Xara Vaughan is an extraordinary phenomenon on the London cabaret scene: she is London, with the sound of the city in her voice, and the surging and sparking of its energy in her lissom movements and sharp blond crop.  And she’s been through a whole lot of what the town has to offer, before – in her most recent incarnation – becoming a remarkable live-wire of a platform turn, dishing out unforgettable versions of songs old and new.  In the rep of the great Ty Jeffries (whose alter-ego, Miss Hope Springs, has been called by one critic – oh, that would be me – ‘the Rolls-Royce of drag acts’, and doyenne of the self-penned song), she has found a stack of new material that sounds as if it might possibly come from the Great American Songbook and yet speaks straight to the heart of today, with all its contradictions and confusions. She brings a host of regular fans with her, and keeps up a nifty repartee with them throughout the show.  It’s a party for friends, and we’re all friends here.  There may be a fair few rough edges on the patter, but nothing ever rings less than true.

Vaughan kicked off with the snappy title song and stamped on it her own, strongly articulated, persona: smart acting, precise sense of humour, and a full-bodied voice capable of ringing right the way through the room.  We also got the beginning of her personal narrative – a story beginning with how she was kicked out of school at the age of 13, a memory told with what quickly establishes itself as her trademark sassy disposition, fearlessly confronting the ups and downs of being constantly on the move, seeking inspiration in every more challenging circumstances.

‘Different Mountain to Climb’ could not have been better chosen to illustrate this journey.  In a huskier, darker mezzo register, with powerful chest notes, perfectly clear diction and – best of all – the sure-footed dipthongs that mark out a real singer, with the brilliant fingers of Ryan McKenzie at the grand piano accompanying her (gamely stepping in at the last minute to dep for her indisposed regular MD), this was another cracker.  With tales from Archway lacing the performance, she switches into a kind of London ‘Sprechgesang’ like a dash of salt and vinegar on a piping hot serving of the best chips in  town.  She owns her songs.  She handles the lighting.  Starting with ‘Shanghai Lily’, next were a medley of numbers from Ty’s work-in-progress of a musical based on the Hitchcock movie: ‘Shanghai Express’.  Awash with modal flourishes she embarks on another voice: dramatic, exclamatory, relishing the smart, elegant lyrics in her perfectly judged melodic phrasing.  She encompasses the chanson, ‘I found my love’, poignant and exquisite, balanced by the foot-stomping, strophic, cheeky pizzaz of ‘They were the best days of my life’.
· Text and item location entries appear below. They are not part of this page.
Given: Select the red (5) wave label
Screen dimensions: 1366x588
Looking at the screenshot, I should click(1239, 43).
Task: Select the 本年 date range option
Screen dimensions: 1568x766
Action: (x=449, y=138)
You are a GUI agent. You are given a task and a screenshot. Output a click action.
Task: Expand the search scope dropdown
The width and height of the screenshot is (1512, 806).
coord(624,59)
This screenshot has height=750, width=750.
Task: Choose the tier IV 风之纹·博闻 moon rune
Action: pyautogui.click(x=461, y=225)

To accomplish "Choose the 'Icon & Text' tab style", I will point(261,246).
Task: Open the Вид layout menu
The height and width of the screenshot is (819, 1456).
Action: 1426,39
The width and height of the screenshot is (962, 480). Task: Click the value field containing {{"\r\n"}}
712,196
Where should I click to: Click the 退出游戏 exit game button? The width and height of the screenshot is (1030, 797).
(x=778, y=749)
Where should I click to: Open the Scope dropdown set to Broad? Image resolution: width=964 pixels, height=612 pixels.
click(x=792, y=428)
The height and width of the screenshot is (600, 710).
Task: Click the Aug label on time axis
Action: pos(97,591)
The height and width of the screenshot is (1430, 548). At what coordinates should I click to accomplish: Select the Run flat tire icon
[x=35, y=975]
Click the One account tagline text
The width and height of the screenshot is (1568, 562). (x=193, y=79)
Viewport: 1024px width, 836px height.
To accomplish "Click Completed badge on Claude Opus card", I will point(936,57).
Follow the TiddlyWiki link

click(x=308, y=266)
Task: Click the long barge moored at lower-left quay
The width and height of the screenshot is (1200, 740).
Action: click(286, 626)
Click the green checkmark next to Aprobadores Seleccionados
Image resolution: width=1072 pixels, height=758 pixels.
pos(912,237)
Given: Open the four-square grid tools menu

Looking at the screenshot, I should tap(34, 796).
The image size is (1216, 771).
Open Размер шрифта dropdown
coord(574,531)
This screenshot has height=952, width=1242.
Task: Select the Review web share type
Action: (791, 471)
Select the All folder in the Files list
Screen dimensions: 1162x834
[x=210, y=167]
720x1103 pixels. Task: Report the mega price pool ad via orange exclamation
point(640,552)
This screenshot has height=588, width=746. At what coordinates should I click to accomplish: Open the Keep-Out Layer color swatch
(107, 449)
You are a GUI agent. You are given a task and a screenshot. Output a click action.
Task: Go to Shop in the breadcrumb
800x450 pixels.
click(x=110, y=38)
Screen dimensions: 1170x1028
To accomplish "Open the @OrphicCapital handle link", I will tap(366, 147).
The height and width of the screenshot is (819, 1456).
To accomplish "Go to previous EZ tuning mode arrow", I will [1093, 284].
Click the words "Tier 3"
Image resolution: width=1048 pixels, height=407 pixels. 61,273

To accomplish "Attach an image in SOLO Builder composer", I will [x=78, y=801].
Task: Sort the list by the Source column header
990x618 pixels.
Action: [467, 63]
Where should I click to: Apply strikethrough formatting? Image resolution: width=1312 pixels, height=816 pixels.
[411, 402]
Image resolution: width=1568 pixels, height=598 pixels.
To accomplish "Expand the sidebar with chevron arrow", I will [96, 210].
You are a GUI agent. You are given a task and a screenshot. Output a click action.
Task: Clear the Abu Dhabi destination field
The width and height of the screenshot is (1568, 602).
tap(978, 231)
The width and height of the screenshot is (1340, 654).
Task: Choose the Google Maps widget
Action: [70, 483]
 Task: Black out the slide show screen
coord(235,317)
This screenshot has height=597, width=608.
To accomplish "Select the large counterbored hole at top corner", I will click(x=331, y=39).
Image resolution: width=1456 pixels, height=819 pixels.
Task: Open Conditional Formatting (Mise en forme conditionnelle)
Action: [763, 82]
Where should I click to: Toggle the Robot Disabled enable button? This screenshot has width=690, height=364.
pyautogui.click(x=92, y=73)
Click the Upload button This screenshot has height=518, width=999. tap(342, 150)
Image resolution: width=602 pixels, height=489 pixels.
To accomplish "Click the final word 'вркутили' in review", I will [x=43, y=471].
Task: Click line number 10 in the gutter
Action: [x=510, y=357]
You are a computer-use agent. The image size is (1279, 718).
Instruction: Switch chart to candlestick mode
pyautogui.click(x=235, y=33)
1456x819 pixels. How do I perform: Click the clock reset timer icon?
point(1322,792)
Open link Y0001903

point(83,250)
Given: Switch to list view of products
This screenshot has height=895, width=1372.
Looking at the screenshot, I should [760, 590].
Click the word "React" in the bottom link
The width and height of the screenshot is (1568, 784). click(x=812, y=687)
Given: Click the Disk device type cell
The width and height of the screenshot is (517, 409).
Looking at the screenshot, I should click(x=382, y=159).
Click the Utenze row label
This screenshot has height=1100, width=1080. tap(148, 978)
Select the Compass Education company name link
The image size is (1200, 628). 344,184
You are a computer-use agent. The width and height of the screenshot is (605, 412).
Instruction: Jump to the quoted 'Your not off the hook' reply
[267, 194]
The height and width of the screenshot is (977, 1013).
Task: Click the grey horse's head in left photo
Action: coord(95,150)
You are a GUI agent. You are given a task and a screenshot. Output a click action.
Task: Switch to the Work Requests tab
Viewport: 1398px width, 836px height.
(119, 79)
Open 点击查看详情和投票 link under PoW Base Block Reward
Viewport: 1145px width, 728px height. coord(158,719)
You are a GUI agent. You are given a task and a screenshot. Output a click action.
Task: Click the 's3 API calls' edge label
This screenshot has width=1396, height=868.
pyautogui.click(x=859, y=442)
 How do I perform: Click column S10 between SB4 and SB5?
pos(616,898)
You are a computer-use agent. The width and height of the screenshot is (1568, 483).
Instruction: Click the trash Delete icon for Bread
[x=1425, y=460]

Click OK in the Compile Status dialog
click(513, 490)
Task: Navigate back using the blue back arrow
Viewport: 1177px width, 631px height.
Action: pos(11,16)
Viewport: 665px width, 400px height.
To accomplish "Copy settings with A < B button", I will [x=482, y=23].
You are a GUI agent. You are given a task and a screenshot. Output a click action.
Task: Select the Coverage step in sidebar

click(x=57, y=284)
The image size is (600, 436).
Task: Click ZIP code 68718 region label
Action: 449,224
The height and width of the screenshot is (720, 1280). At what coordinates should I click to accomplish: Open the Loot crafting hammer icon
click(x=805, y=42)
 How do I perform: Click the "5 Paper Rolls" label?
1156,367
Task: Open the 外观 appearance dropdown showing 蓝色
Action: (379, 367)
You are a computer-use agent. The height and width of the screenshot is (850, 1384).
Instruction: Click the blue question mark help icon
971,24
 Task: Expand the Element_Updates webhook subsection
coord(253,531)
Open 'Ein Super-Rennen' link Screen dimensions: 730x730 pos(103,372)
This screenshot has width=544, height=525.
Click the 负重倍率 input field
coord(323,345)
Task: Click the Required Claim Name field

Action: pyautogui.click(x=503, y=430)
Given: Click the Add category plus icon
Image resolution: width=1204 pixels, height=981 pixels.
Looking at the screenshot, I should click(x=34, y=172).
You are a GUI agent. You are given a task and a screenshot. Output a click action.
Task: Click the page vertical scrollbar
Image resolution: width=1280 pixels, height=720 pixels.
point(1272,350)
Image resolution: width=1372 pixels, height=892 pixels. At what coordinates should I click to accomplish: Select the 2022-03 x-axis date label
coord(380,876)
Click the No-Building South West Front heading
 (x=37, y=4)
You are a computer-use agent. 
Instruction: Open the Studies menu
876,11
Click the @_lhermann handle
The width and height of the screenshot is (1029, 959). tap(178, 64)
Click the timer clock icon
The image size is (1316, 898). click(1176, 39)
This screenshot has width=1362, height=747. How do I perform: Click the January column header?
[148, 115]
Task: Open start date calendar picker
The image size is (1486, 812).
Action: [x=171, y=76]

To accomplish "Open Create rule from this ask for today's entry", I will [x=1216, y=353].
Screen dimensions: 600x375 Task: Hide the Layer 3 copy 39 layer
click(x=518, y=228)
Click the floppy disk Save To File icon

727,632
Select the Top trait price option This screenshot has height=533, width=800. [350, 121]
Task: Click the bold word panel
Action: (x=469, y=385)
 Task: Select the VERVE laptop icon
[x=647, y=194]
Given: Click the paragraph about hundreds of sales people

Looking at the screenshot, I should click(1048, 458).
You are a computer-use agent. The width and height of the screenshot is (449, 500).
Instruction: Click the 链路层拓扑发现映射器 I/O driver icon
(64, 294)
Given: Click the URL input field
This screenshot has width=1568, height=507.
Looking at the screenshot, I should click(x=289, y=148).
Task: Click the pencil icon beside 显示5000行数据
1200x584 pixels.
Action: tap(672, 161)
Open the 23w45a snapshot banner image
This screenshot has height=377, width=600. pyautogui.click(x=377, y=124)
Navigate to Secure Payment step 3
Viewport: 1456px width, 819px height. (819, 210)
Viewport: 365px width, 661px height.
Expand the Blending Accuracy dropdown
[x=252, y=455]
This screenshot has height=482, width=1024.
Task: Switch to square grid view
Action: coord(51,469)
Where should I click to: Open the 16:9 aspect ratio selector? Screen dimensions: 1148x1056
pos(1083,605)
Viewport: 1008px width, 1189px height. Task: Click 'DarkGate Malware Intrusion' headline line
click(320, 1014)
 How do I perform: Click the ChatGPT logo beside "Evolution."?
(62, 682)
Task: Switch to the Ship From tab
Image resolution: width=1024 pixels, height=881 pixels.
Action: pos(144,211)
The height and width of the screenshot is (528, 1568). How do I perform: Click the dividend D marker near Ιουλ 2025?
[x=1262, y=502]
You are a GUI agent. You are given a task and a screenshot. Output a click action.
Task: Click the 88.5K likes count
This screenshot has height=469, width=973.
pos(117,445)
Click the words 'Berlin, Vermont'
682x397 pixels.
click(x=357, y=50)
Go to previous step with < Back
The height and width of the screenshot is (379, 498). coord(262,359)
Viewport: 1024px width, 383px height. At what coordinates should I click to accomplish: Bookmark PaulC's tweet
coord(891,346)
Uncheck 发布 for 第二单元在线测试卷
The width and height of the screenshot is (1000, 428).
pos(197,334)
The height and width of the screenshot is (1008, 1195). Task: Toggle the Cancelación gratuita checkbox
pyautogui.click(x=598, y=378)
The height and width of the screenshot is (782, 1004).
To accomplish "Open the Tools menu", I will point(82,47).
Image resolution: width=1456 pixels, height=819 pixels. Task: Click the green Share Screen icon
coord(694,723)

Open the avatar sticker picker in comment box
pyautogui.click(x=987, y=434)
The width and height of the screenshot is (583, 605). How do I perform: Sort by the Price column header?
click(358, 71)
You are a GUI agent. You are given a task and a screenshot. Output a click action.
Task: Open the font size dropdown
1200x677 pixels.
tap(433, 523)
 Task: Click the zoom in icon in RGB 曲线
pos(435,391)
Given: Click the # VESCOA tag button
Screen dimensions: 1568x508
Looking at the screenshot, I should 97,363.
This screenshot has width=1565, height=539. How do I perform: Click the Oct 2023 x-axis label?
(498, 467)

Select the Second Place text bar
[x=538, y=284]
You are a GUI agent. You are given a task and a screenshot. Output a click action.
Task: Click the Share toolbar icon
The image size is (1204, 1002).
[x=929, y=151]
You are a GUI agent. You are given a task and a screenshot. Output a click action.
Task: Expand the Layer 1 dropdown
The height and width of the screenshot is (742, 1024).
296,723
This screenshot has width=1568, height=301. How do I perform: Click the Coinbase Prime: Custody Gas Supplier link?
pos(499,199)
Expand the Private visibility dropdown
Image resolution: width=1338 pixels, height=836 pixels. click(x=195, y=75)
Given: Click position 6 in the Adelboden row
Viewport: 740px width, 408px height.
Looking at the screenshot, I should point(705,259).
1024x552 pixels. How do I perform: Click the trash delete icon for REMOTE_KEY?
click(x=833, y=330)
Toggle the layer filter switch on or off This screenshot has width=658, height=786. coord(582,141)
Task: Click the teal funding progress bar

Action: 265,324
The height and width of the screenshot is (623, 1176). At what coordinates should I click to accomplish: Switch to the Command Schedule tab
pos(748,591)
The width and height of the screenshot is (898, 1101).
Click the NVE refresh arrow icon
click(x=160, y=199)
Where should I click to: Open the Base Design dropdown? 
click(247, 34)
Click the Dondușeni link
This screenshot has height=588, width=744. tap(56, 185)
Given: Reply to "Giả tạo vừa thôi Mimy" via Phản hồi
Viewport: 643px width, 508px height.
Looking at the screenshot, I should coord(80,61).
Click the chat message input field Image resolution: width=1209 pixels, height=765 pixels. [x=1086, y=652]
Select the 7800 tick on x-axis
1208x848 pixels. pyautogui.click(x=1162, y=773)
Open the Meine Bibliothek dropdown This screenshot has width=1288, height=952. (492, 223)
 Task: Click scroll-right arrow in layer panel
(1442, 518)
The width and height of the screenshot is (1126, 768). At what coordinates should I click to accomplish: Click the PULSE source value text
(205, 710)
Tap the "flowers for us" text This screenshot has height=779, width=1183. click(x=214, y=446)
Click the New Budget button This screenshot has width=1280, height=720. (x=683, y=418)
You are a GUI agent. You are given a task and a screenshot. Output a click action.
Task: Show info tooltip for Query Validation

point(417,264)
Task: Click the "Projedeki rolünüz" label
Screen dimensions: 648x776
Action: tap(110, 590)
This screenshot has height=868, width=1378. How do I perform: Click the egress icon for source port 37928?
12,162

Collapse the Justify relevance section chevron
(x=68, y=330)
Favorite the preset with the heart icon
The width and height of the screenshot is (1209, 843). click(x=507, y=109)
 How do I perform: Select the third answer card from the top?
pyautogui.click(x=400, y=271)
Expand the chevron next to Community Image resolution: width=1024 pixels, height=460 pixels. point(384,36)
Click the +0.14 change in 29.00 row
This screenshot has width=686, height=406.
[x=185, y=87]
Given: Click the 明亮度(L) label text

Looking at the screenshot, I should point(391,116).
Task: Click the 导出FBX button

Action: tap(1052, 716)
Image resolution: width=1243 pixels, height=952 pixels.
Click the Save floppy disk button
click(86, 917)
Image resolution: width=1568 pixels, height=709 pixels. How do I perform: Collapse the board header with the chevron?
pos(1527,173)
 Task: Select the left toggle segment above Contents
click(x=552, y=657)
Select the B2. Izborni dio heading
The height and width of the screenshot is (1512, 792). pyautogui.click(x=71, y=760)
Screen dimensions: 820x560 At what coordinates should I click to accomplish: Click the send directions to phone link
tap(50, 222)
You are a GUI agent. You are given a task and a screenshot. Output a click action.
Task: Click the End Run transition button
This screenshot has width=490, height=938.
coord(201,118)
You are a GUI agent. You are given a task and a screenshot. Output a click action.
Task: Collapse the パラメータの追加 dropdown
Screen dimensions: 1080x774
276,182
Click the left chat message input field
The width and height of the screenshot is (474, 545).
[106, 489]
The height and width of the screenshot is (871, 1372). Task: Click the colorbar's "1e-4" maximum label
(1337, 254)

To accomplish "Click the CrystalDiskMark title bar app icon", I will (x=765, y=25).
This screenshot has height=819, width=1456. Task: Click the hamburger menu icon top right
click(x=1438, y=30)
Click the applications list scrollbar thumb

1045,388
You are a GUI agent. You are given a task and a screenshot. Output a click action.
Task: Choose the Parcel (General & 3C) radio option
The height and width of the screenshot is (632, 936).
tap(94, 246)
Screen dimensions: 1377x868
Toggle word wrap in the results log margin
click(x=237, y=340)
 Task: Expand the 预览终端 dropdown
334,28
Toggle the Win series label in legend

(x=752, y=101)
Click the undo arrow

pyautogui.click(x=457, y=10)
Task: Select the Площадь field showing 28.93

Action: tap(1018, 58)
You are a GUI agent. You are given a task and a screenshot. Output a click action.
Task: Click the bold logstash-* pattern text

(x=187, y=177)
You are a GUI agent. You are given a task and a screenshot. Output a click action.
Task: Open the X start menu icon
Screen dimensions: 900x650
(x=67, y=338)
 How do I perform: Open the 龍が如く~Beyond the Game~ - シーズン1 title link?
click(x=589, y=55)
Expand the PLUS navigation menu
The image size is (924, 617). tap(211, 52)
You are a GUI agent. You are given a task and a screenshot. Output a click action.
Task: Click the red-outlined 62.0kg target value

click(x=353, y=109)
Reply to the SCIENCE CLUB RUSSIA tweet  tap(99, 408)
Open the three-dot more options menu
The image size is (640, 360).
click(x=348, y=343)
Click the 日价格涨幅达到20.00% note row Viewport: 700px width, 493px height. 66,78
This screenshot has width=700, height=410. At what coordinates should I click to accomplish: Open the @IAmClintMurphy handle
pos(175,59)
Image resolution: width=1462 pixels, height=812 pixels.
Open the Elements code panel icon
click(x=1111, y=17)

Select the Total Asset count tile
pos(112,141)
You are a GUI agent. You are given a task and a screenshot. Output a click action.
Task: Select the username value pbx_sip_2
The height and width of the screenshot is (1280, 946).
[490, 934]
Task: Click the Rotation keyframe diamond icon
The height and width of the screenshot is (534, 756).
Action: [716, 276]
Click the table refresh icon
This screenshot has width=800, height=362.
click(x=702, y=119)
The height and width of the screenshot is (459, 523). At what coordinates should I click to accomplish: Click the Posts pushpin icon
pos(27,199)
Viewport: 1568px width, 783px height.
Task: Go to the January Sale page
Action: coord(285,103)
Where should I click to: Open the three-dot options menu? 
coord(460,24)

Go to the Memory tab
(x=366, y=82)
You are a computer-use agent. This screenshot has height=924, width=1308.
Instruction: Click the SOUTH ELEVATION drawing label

Then, ‘Cookie’s song’ took us into safer, ‘family’ terrain, before we got another clever, handsomely crafted lyric in the lovely ‘Melt into you’, with its lyrics book-ended by a reminiscence of her days lap-dancing at Peter Stringfellow’s.  And how better to juxtapose that than with, ‘Home town girl’, a 60s’ish vignette of glitzy low-life and broken dreams, evoking powerful pathos.  That took us to the story of ‘Wanda’, which showed Xara working the room again, getting us clapping along in its tale of moral turpitude, and mixed that with her own rehab story, bringing us up to celebrating her 7th sober month in a row.  She’s glowing with it.

Segue into the stillness of ‘North Star’, a boldly spare and simple cry for simplicity and honesty, capped with a shining top note, and then we were winding up with a reprise of ‘A different mountain to climb’, which then took us to the surprise conclusion: the stunningly exposed and heart-felt ‘Cold’, full of passion and glamour in its yearning outpouring of feeling.

A class act.  The Rolls-Royce is in good hands, taking all the curves with aplomb, holding the road and going strong, even if it could do with another polish.  Watch out for more.  She’s now a regular at this address and is surely going a whole load of other places.